GR L 11513; (December, 1917) (Digest)
G.R. No. L-11513, December 4, 1917
LAMBERTO SONGCO, plaintiff-appellee, vs. GEORGE C. SELLNER, defendant-appellant.
FACTS:
In December 1915, defendant George C. Sellner owned a farm adjacent to plaintiff Lamberto Songco’s farm in Floridablanca, Pampanga. Both properties had standing sugar cane ready for harvest. Sellner, intending to mill his cane at a nearby sugar central and secure a right of way over Songco’s land, purchased Songco’s uncut cane for P12,000, payable through three promissory notes of P4,000 each. Sellner paid two notes but refused to pay the third, prompting Songco to file an action for collection. Sellner defended by alleging that Songco fraudulently misrepresented the cane’s yield, estimating it would produce 3,000 piculs of sugar when it only yielded 2,017 piculs gross (net even less after milling tolls). Sellner also counterclaimed for damages due to an allegedly wrongful attachment sued out by Songco.
ISSUE:
1. Whether the promissory note’s genuineness and due execution were properly admitted in evidence despite Sellner’s general denial and allegation of fraud.
2. Whether Songco’s false representation as to the cane’s estimated yield constitutes actionable fraud warranting rescission of the contract or avoidance of the note.
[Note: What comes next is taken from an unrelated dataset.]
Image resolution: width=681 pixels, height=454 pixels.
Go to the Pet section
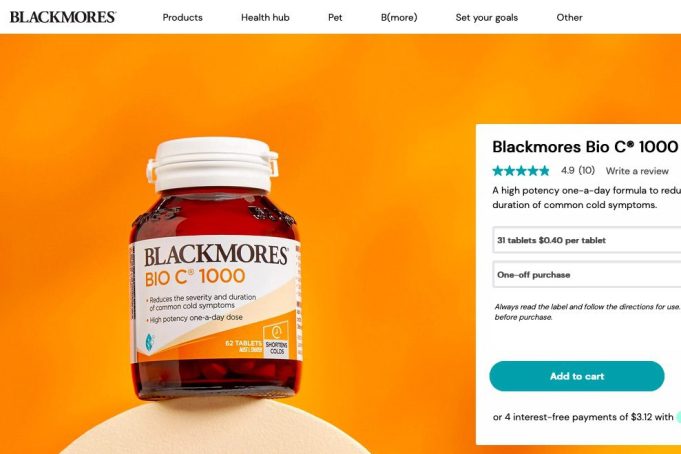[x=335, y=18]
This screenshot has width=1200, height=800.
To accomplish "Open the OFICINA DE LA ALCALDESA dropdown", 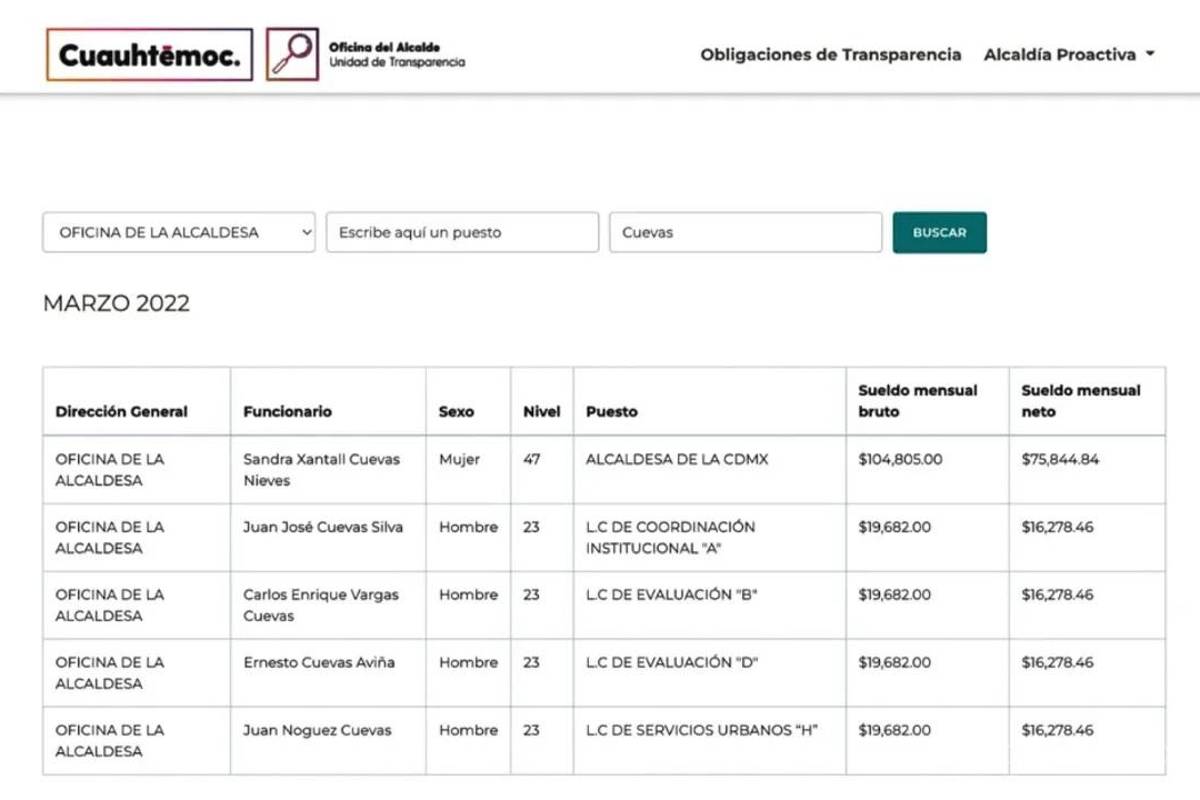I will pyautogui.click(x=179, y=232).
3. Whether the lower court erred in its award of damages related to the attachment.
RULING:
1. On the promissory note’s admissibility: The Court held that a general denial under oath does not raise an issue as to a written instrument’s genuineness or due execution under Section 103 of the Code of Civil Procedure. A specific denial is required. Sellner’s plea of fraudulent procurement actually admitted the note’s genuineness and due execution, as it sought avoidance on grounds extrinsic to execution. Thus, the trial court correctly admitted the note.
2. On the alleged fraudulent representation: The Court ruled that Songco’s estimate of the cane’s yield was a mere opinion, not an actionable misrepresentation of fact. While Songco’s estimate was exaggerated and disingenuous, Sellner had the opportunity to inspect the fields, measure the area (96.5 hectares), and assess the cane himself. Songco’s refusal to guarantee the estimate further signaled it was opinion, not warranty. The law distinguishes between seller’s “puffery” or trade talk and fraudulent assertions of fact; reliance on such opinions is at the buyer’s peril. Expert knowledge by one party does not automatically create an exception here, as Sellner could have conducted his own due diligence.
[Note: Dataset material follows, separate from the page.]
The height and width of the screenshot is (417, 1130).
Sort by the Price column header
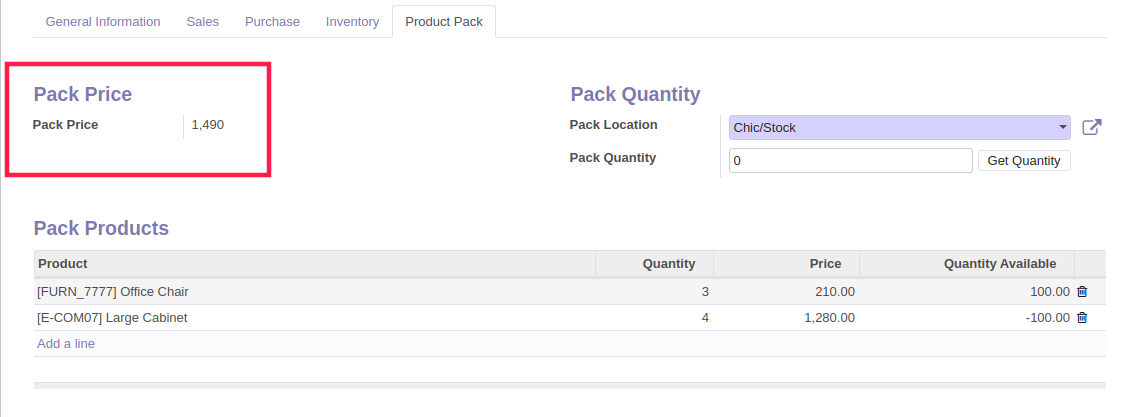pyautogui.click(x=786, y=264)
3. On damages for wrongful attachment: The lower court correctly awarded Sellner only the actual expenses incurred in dissolving the attachment, as other claimed damages (e.g., loss from forced sugar sale due to credit denial) were too remote and speculative. Punitive damages were also properly denied for lack of malice.
DISPOSITIVE PORTION:
The judgment of the lower court is AFFIRMED, with costs against appellant Sellner.